2) People who don't want (or like me can't understand :-) btrfs.
3) Devs who (like me) like to run an up-to-date rolling distro.
4) Distro packagers who don't want the hassle of current packages that won't run on current systems.
Personally, I think any dev who ignores compatibility is likely to find themselves in the "deprecated" bin fairly quickly, and will just get left behind.
Where it will really score is commercial software which will be sold against something like a SLES or RHEL image, which will then continue to run "for ever" :-)
Cheers,
Wol
Posted Sep 6, 2014 21:00 UTC (Sat)
by dlang (guest, #313)
[Link] (3 responses)
Yep, that's part of my fear.
this 'forever' doesn't include security updates.
People are already doing this with virtualization (see the push from vmware about how it allows people to keep running Windows XP forever), and you are seeing a lot of RHEL5 in cloud deployments, with no plans to ever upgrade to anything newer.
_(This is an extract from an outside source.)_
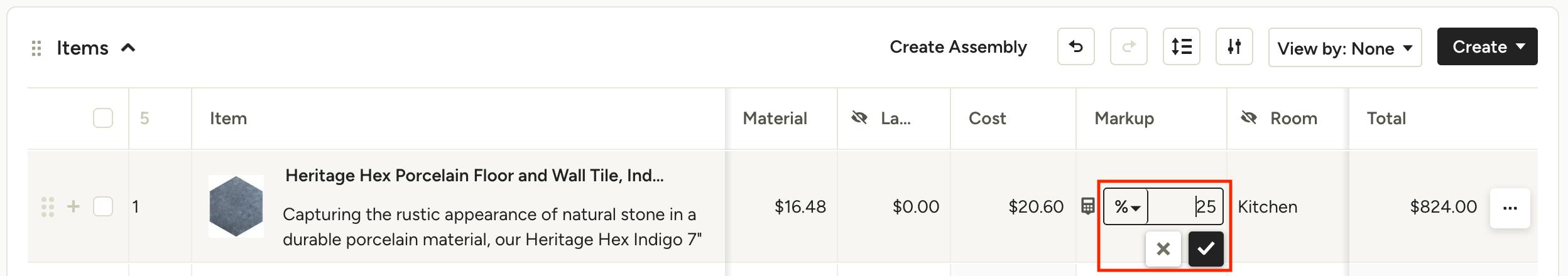Check the Heritage Hex tile row checkbox
The height and width of the screenshot is (276, 1568).
103,206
Posted Sep 6, 2014 22:14 UTC (Sat)
by raven667 (subscriber, #5198)
[Link] (2 responses)
Posted Sep 6, 2014 23:00 UTC (Sat)
by dlang (guest, #313)
[Link] (1 responses)
I don't think so.
Posted Sep 7, 2014 15:58 UTC (Sun)
by raven667 (subscriber, #5198)
[Link]
On desktops as well being able to run older apps on newer systems rather than being force-upgraded because the distro updates and also being able to run other newer apps (and bugfixes) on a cadence faster than what a distro that releases every 6mo or 1yr gives, is a benefit that many seem to be looking for, staying on GNOME2 for example while keeping up with Firefox and LibreOffice updates or whatever. Being able to run multiple userspaces on the same system with low friction allows them to fight it out and compete more directly than dual-booting or VMs, rather than being locked in to what your preferred distro provides.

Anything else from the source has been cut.